In: Mechanical Engineering
A refrigeration cycle absorbs 20,000 kJ/h of heat from a space
maintained at -45oC and rejects heat to the surrounding
air at 30oC.
i. Determine the actual power input to the refrigeration cycle if
the coefficient of performance (COP) of the refrigeration cycle is
25% of that of a reversible refrigerating cycle operating between
the same two temperature reservoirs (kW).
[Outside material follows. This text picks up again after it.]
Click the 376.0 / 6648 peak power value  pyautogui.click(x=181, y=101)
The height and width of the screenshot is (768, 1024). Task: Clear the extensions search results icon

ii. Determine the minimum work input to the refrigeration cycle
(kW).
iii. Will the heat rejected to the surrounding by the actual
refrigeration be greater, smaller or the same as the heat rejected
to the surrounding by the reversible refrigeration cycle?
Ans
(i) For reversible refrigerating cycle, (COP)rev. = T2 / (T1 -T2)
= 228 / (303 - 228)
= 3.04
For actual cycle, (COP)actual = 25% of (COP)rev.
= 0.25 * 3.04
= 0.76
Also, (COP)actual = Q2 / W
0.76 = 20000 / W
W = 26315.79 kJ/h
= ( 26315.79 / 3600) kW
= 7.31 kW (ans)
where, 'W' is the actual power input
(ii) Work input will be minimum in case of refrigeration cycle, therefore,
(COP)rev. = Q2 / Wmin
3.04 = 20000 / Wmin
Wmin = 6578.95 kJ/h
= (6578.95 / 3600) kW
= 1.83 kW (ans)
(iii) Heat rejected by a actual refrigeration cycle is always greater than the reversible refrigeration cycle. We can show this as follows
Heat rejected by actual refrigeration cycle, (Q2)actual = Q1 + W
= 20000 + 26315.79
= 46315.79 kJ/h
Heat rejected by reversiblel refrigeration cycle, (Q2)rev = Q1 + Wrev
= 20000 + 6578.95
= 26578.95 kJ/h
So, we see that (Q2)actual > (Q2)rev